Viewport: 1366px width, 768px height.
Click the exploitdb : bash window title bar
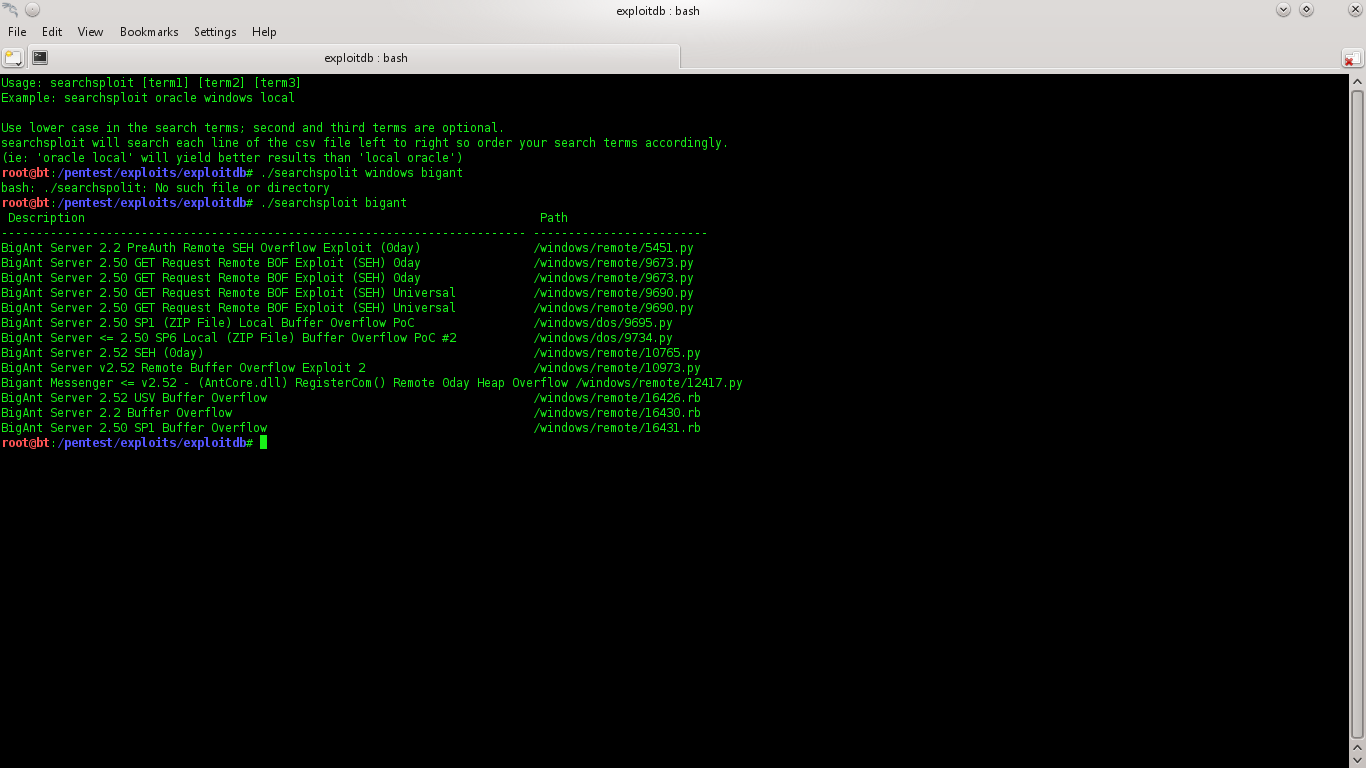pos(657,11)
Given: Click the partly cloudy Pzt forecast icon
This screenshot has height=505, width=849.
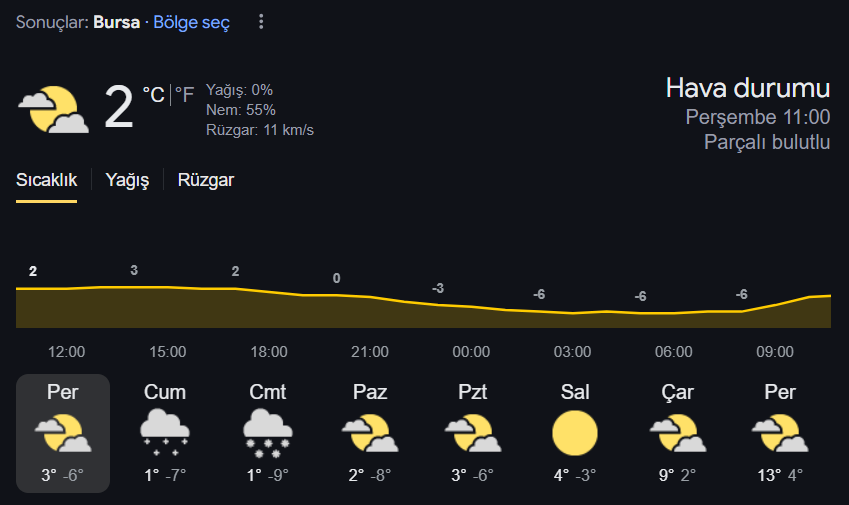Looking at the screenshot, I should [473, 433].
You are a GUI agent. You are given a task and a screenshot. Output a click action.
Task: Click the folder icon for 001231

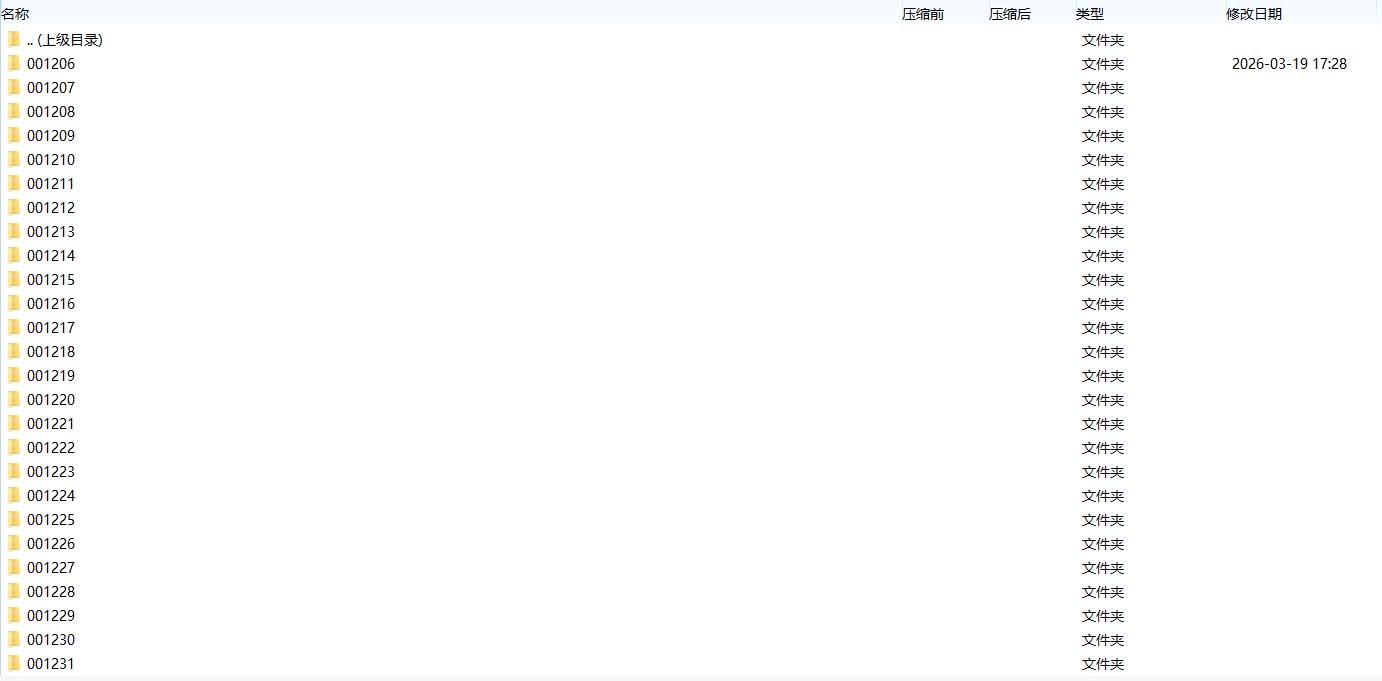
:::::
* _ABOUT THIS EXERCISE_: Report each line in the data above that holds the word "icon" by copying it.

* _RESULT BELOW_:
Given: Click the partly cloudy Pzt forecast icon
Task: Click the folder icon for 001231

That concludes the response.